Chapter Three: Alice Makes Friends, Better

Corinne stared, silent and still, up at the building. It hadn’t been there, and now it was. Right there. Out of nowhere. 

It didn’t even have the decency to be a normal building, after popping up like that. It was a…tower, pointed and winding, like each floor had been twisted, and all this twisting had unbalanced and tipped it, so someone had had to push it back the other way to keep it from falling over entirely. Windows, grand and small, flashed in the mild sunlight, all the way up. It was hard to tell how many floors it housed, but two of them had wide balconies.

“Inkling Investigations!” Alice said brightly. More flowers were blooming up in the grass in the area surrounding the tower, and the grass itself was growing at hyperspeed, interspersed with spiky cacti and some twirly plants that Corinne had never seen. Some of the trees were even straightening up and reaching out, lighting up with flowers and draping their vines over the grass. Like the plants were expanding, a path of multicolored pebbles was blossoming up from the ground, winding its way from the tower’s door to Corinne’s feet.

“Once the sign finishes growing, we’ll be all set.” Alice peeked over at Corinne. Her eyes were wide and her hands limp at her sides. And here Alice had thought she had finished with all her chances to amaze. Although perhaps this was a bit much, for Corinne’s first glimpse of magic at work. Alice maybe should have prepared her with some little sparkly charm…but what a waste, and Corinne seemed on the sturdy side, anyway.

“Okay. Alright.” Corinne wiped her hands down her clothes and straightened herself up. “So…so it was – not a joke, then.”

“If it were, it would have to be quite a good one.” For Earth standards, anyhow.

“Okay. Alright.” Corinne set her shoulders back and peered narrowly at the tower, like a good glare would make it behave according to the rules she knew. “So…” She turned her squint on Alice. “So you’re a witch.” Alice nodded. “And – so I’m helping you, with…what, exactly?”

“Oh, I don’t know about that. The Knower – your Mr. Slatts – only told me that the rule here is that I must have an adult with me. I don’t think you really have to do anything. Oh!” Alice leaned up onto her toes. “If you’re an adult, you must know how to cook!”

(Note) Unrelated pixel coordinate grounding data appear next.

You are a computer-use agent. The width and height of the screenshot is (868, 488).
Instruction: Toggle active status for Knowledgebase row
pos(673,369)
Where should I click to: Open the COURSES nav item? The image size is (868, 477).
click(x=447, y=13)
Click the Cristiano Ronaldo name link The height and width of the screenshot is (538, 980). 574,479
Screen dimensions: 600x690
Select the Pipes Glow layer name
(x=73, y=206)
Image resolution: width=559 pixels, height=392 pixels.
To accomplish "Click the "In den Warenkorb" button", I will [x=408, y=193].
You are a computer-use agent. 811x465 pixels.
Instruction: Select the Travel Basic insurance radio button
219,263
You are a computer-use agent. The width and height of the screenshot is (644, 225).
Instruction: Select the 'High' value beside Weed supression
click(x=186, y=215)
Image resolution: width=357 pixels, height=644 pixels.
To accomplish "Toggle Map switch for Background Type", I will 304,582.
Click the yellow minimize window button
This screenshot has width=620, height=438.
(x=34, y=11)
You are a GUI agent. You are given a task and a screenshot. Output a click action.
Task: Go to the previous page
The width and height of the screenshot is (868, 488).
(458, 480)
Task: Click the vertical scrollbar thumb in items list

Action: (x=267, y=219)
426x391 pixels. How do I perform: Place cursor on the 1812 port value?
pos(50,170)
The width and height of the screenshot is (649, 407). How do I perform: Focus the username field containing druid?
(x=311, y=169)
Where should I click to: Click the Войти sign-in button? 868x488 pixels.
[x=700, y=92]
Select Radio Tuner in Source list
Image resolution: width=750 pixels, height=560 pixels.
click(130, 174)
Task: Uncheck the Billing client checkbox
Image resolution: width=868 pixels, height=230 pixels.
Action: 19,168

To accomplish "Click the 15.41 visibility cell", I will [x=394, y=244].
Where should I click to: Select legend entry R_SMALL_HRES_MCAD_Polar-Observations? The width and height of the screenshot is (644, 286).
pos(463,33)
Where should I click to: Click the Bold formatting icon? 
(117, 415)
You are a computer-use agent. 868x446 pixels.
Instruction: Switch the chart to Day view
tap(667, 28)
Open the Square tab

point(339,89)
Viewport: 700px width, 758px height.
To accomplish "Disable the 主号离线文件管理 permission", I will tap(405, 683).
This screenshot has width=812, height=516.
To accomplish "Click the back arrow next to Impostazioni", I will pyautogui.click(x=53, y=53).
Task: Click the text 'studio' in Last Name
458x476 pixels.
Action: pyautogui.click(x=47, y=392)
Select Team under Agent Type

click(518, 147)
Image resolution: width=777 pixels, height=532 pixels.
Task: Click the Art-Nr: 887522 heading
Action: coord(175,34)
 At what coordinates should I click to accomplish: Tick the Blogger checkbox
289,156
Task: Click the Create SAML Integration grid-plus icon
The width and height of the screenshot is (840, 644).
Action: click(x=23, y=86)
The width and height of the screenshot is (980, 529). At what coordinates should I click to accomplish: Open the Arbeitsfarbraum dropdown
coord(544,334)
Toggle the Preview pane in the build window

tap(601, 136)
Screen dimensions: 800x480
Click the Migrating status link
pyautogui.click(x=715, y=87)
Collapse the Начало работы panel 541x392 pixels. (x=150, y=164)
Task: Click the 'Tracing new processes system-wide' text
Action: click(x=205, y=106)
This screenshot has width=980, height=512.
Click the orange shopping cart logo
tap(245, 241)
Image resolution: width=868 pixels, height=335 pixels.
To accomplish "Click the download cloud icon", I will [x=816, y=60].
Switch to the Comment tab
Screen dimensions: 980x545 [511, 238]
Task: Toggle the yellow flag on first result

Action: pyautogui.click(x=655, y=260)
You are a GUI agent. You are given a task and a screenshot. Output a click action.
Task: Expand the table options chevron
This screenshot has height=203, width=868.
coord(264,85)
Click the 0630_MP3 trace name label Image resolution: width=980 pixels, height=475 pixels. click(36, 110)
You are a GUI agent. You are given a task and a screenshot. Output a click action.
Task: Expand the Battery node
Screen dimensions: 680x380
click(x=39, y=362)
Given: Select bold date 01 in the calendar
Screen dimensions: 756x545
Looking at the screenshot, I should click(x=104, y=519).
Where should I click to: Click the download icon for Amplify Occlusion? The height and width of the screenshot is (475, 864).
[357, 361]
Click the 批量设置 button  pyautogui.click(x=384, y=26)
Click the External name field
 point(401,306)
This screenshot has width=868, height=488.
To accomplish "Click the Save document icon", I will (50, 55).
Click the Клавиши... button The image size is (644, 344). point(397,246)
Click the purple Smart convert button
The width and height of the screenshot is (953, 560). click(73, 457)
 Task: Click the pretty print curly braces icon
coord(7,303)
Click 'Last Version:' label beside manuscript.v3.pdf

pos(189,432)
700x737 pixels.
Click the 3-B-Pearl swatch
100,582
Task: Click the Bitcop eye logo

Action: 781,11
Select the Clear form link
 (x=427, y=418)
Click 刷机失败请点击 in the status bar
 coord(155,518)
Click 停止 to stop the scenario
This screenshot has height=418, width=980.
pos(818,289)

Corinne winced. “Uh, no, not really. I can throw together easy stuff. But if you can make towers appear…”

Alice shook her head as she sank back onto her heels. “That’s not how it works. I don’t know the oven’s magic. So in that case, I don’t think you have to do anything. Would you like to see Tower?” Alice hopped off down the trail to the door.

“But – I can’t just do nothing,” Corinne clicked crossly at Alice’s heels. “I’m an intern. I need to be doing something – learning a new skill, or something.”

“Learning? Well, I can’t teach you magic – that has to start in the blood. An intern is like an apprentice, isn’t it? What are you apprenticing for?” Alice opened the door to Tower. Sometimes it had huge double doors, but Alice agreed with its choice of a small single today – Corinne was probably already overwhelmed enough. The entrance hall was friendly today, too, with little lanterns and off-white curtains in the windows, and a nice round table. Today, the floor was checked tiles of yellow and green, and the staircase slunk up the far side of the room.

“Why is it round in here?” Corinne asked.

“It wanted to be round today.” Round was friendly, too. “The rest of the Tower will probably be square, if that makes you feel better. This room is a bit moody, though, so you might want to expect it to change its mind. Not while we’re inside, though, if you were worried about that.”

“Oh. Well, good.” Corinne did that thing again, flattening out the rumples in her clothes and pushing her spine straight. “Well, so, Mr. Slatts told me to just spend the rest of my internship with you, so…what exactly are you doing?”

“Why don’t you take a seat?” Alice gestured to the larger chair, an armchair with fluffy green cushions. Probably Corinne liked green, if that’s what Tower had supplied. “As part of schooling as a witch, I must complete something known as The Serve. Simply, I go to an Earther town or city in need of some kind of assistance, and I fill that need with my special skills. Now, there’s funny business happening in Coral Meadows, and I’m going to investigate it. But I’ll be undercover – as an investigator.” Alice winked. “I feel like The Knower should have told you more about this.”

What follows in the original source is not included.